Three stars for you if you can catch the reference.
From all of the shows and movies I watched set in New York, I got the idea that New Yorkers liked bagels. It didn’t seem too odd of a staple food item. I mean, bagels are good. They’re versatile, you can toast them, slather on butter, or cream cheese. You can even make bagel sandwiches for breakfast, lunch or dinner. They’re also portable, so I assumed busy New Yorkers loved them for their “grab and go” capability. I’ve always liked bagels, but I never loved them. To me bagels have always been a cute way to eat bread and that’s about it. But now? Oh, now I see the light that shines through the middle of those glorious clouds of sunshine.
My journey to bagel heaven happened on the first morning I stayed in the Brooklyn palace. I was offered a bagel to grab on my way to work. And, as a hungry broke person I gladly accepted. Although I didn’t take the cream cheese because that would’ve been a little too involved and a little too weird, because then I’d have to use a knife and something to cut it on…it was just too much. And I am lazy.
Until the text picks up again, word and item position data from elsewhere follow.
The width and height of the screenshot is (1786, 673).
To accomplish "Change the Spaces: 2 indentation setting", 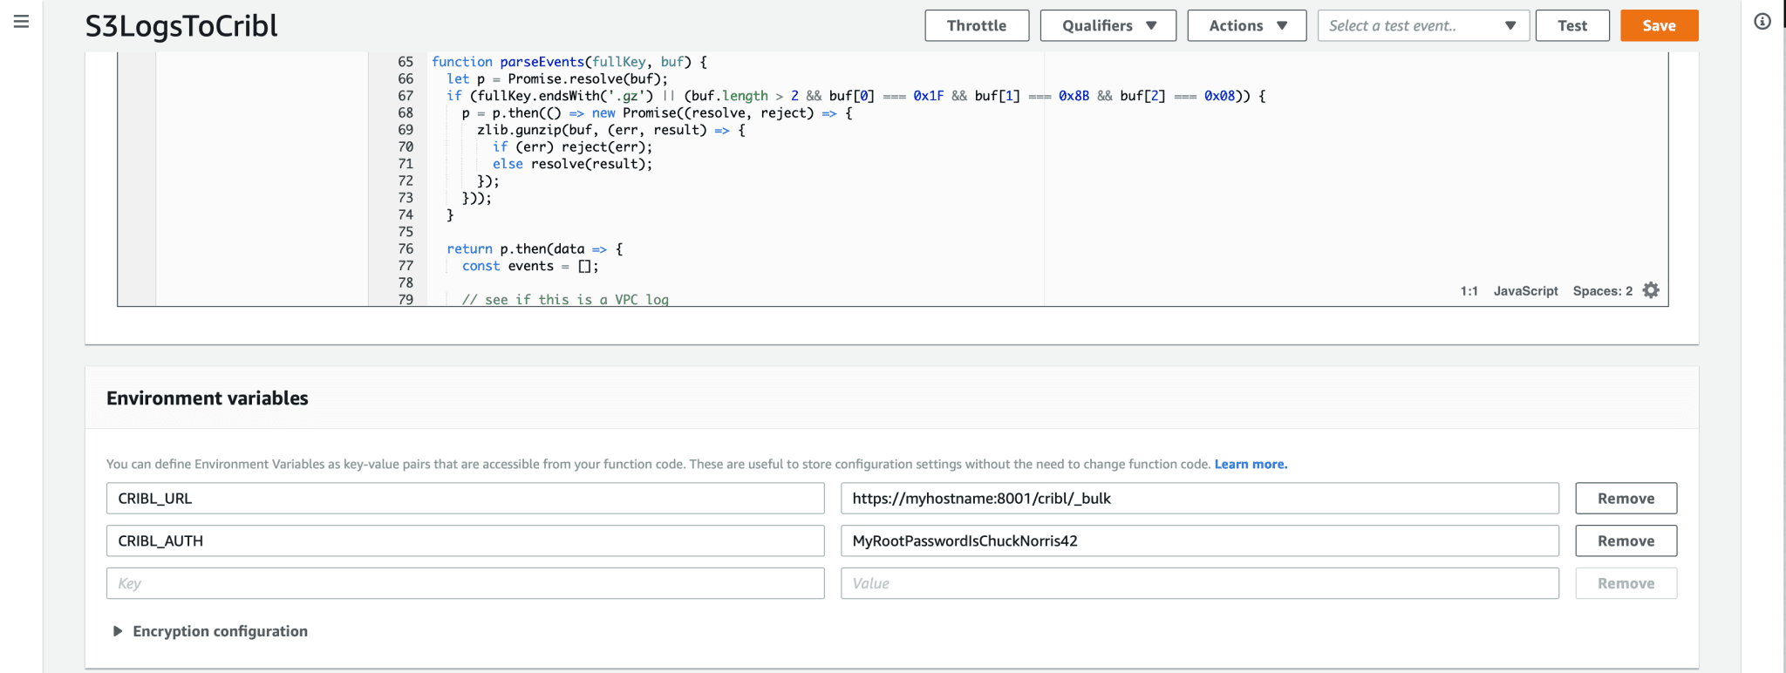I will (1602, 291).
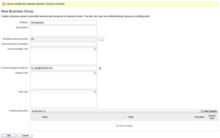Open help for Send manager emails field
The width and height of the screenshot is (220, 138).
click(x=100, y=68)
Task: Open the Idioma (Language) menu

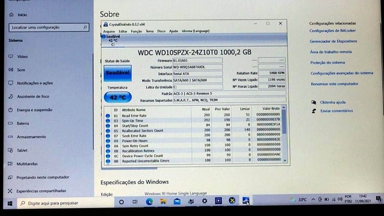Action: (196, 31)
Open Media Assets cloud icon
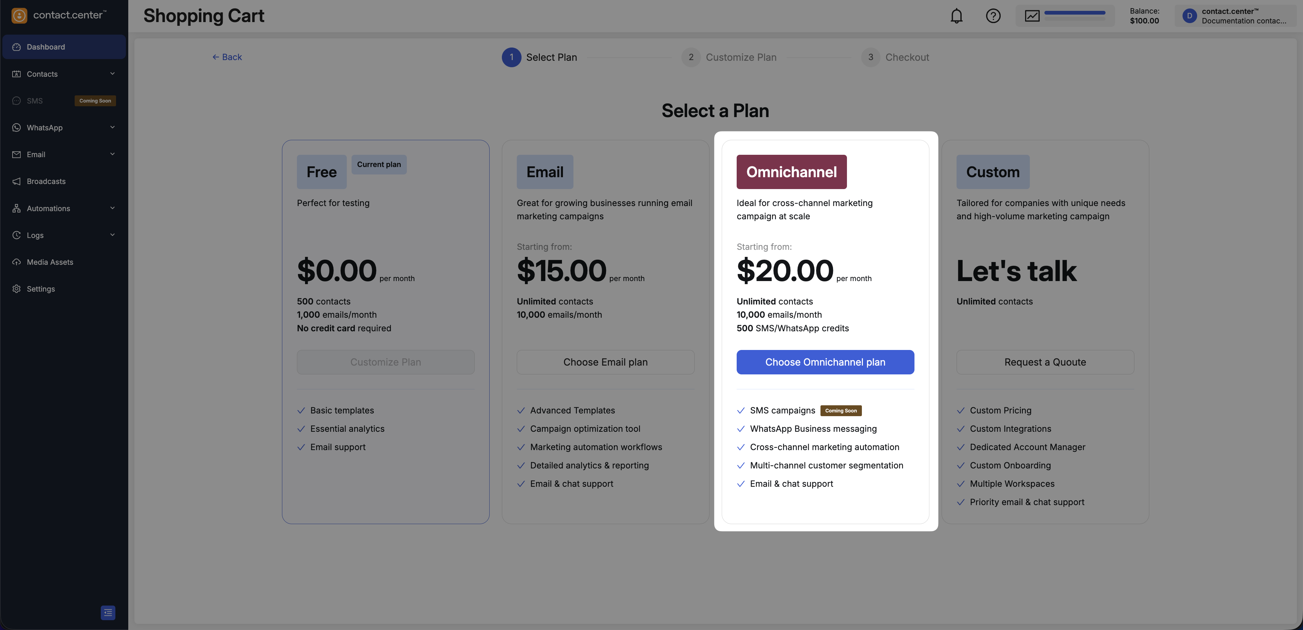Image resolution: width=1303 pixels, height=630 pixels. click(x=17, y=262)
So I grabbed an Everything Bagel from the brown paper bag sitting on the counter and awkwardly threw it in my giant tote I was carrying my computer around in. Before I even threw it into my bag. I knew that this was no ordinary bagel. It was big, fluffy, and when I finally had a chance to eat it my world was changed. It pulled apart like a Pillsbury dinner roll and it was just…everything. Just like the name suggested. I thought to myself, “this is what rich people food tastes like”.
Later that same week, as I ordered my morning coffee from a place cheaper than Starbucks, I decided to get another bagel. Mostly because I had convinced myself it was somehow better than eating a muffin for breakfast and I was still on a high from my Everything Bagel days before. And to my surprise it was just as delicious. And the cream cheese? Had REAL strawberries in it. I was hooked. From that day on, I ordered an oompa loompa purple blueberry bagel with real live strawberry cream cheese everyday! I’m on a bagel break for now. Mostly because I killed the novelty a little, I’m broke and fearful that eating a bagel every morning will make me shaped like one. But once I get more funds and establish my running habit I will go on a bagel quest and pin every worthy bakery with a “NY Bagel” blue ribbon just like Dave Chappelle. Maybe I’ll even find those “good bagels” Carrie brought to Miranda after Aiden saw her naked.
The moral of the story? When it comes to bagels, I get it New Yorkers.